Most of its greystone collegiate gothic buildings were designed by architect Emile G. Perrot between 1911 and 1930. Of particular interest is the early Rose Hill Manor House of rough-stone in the country Greek Revival style built in 1838.

Two literary tales relate to the campus. It is said that the university's 98 acres were the setting for James Fenimore Cooper's novel The Spy and that the bell,"Old Edgar," in University Church was the inspiration for Poe's poem The Bells.

The year 1891 marked the university's 50th anniversary and its first commissioned sculpture. On the campus of Fordham University at Fordham Road and Third Avenue stands the bronze figure of the university's founder, John Hughes designed by Irish born sculptor and foundry owner, Maurice J. Power (1838-1902).

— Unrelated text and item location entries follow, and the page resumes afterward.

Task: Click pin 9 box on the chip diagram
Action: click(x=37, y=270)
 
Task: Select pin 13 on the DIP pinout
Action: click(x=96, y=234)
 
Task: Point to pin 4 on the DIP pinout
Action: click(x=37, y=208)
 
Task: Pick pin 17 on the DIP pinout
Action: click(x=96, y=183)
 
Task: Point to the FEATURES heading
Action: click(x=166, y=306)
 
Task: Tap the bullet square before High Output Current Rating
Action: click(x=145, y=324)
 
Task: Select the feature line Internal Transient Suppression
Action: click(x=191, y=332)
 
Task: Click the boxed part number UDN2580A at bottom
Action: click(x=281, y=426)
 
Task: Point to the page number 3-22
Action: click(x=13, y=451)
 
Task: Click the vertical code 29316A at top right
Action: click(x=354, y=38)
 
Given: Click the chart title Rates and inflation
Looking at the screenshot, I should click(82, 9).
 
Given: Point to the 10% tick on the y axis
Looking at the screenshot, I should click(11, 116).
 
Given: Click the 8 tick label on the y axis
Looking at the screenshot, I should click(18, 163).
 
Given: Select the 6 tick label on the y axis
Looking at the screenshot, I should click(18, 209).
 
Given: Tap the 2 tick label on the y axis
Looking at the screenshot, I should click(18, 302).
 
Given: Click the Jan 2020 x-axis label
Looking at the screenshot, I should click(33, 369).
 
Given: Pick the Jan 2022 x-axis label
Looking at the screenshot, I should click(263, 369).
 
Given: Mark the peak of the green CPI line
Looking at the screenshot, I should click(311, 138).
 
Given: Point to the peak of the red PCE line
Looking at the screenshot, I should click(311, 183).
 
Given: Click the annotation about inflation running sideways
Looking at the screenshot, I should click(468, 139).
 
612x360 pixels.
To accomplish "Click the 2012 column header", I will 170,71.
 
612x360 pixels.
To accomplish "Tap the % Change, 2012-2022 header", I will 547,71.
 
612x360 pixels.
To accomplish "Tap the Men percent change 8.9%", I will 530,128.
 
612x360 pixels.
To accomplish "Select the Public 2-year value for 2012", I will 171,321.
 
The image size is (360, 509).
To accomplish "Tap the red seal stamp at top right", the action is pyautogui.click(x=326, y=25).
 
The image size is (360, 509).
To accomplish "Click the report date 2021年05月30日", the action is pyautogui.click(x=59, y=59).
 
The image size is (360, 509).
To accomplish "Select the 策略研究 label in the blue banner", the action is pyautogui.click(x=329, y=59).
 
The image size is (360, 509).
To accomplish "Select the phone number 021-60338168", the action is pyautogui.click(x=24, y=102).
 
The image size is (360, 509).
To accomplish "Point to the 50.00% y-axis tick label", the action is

On the Fordham University campus where commencement exercises were first held, is a colossal bronze bust atop a high granite pedestal of Orestes A. Brownson (1803-1876). The bust was completed in 1899 by Samuel J. Kitson.Brownson is best known today as a New England transcendentalist and friend of Ralph Waldo Emerson and Henry David Thoreau.

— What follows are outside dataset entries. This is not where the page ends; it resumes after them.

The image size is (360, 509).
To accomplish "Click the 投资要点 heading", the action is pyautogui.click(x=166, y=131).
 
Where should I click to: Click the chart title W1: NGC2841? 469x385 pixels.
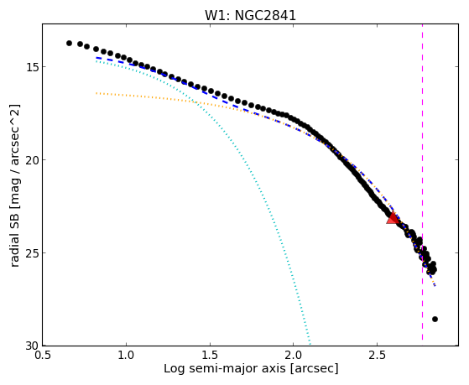pyautogui.click(x=250, y=16)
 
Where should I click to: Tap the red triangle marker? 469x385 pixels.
pyautogui.click(x=393, y=218)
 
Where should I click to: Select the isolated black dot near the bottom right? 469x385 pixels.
pyautogui.click(x=435, y=320)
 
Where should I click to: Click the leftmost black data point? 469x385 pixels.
pyautogui.click(x=69, y=43)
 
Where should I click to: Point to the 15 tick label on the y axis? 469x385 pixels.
pyautogui.click(x=31, y=67)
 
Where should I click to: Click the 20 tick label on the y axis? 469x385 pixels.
pyautogui.click(x=31, y=159)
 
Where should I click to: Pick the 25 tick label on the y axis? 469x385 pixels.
pyautogui.click(x=31, y=252)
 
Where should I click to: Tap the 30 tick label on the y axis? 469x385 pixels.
pyautogui.click(x=31, y=346)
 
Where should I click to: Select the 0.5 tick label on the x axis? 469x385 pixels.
pyautogui.click(x=42, y=355)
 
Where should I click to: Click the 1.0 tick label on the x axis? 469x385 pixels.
pyautogui.click(x=126, y=355)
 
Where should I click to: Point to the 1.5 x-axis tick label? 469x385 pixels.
pyautogui.click(x=210, y=355)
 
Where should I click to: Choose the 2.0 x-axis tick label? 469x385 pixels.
pyautogui.click(x=294, y=355)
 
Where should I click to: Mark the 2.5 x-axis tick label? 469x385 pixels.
pyautogui.click(x=378, y=355)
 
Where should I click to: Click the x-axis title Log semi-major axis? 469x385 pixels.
pyautogui.click(x=224, y=368)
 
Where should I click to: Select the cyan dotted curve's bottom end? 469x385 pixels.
pyautogui.click(x=310, y=343)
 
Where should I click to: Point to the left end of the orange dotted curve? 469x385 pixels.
pyautogui.click(x=96, y=93)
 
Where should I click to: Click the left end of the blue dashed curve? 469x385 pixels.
pyautogui.click(x=96, y=58)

Brownson was a Presbyterian preacher and subsequently became a Universalist Minister, a Unitarian Minister, the pastor of his own religious organization, the Society for Christian Union and Progress, and in 1844 he converted to Catholicism. He was an active writer on society, politics, science and philosophy and a Democratic party leader. In recognition of his outspoken defense of American Catholicism, he was awarded Fordham's first honorary degree. In 1856 he was rebuked by Reverend Hughes for his socialist views expressed in a commencement address.

The bust was commissioned by the Catholic Club of New York in the late 1890s for its building on Central Park South. When the building was demolished 10 years later it was moved to Riverside Drive and 104th Street. In the 1930s it was overturned by vandals and put into storage. In 1941 Father Gannon, the president of Fordham who had been present at the 2nd unveiling of the bust and whose father had been president of the Catholic Club, petitioned the Parks Department for its placement on the campus. Today, the bust portrait is still safely installed at Fordham University atop a high granite pedestal.